Restaurants have strict standards to protect customers. Tech platforms don't
This story was originally published on October 26, 2018.
One of the reasons you're able to enjoy a meal in a restaurant is because you're not too worried that it's clean in the kitchen.
That's because you know that restaurants have to meet a minimum standard of cleanliness, or risk being shut down. The restaurant is obligated to act in the best interests of its diners.
This is one example used by Jonathan Zittrain to argue that it may be time to create a similar kind of obligation for social media platforms and other tech giants who hold our personal data.
Along with Yale constitutional law professor Jack Balkin, Zittrain has long floated the idea that today's online tech platforms become 'information fiduciaries'.
Jonathan is the co-founder of the Berkman Klein Center for Internet and Society at Harvard University where he's also a professor of international law and computer science.
In the law, a fiduciary duty is an obligation to act in a trustworthy manner in the best interests of a client.
"The basic idea behind the fiduciary relationship is that the way they use that sensitive data should be to advance our interests," Zittrain told Nora Young, host of Spark,"and where their interests happen to conflict with ours, they've got to favour ours over theirs." For example, he points out that we expect doctors to prescribe us a particular drug because we need it, and not because the doctor is getting a commission for prescribing it.
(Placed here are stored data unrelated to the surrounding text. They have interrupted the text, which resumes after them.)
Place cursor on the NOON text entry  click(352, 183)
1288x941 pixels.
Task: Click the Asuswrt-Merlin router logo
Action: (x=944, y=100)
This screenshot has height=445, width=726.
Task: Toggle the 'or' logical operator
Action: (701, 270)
Zittrain said thinking through the lens of fiduciary duty could help shape advertising standards on digital platforms to eliminate certain types of targeted advertising on social media that he calls "unsporting."
"It's not just merely an ad that extols how much better life would be if only you drank a lot of beer," Zittrain said, "but rather it says: 'here is a person that Facebook has helped you identify who is at a particularly vulnerable moment in their life. This is the moment to give them a high interest payday loan'. That's unsporting. That crosses a certain line."
While a move to a fiduciary approach prioritizes duty to customers over profit, Zittrain believes that public pressure could encourage digital platforms to adopt this approach.
"At least at the moment these companies are feeling the heat of public disapproval of what they're doing. Public relations is an issue for them and this is kind of the time to push them to do the right thing," Zittrain added.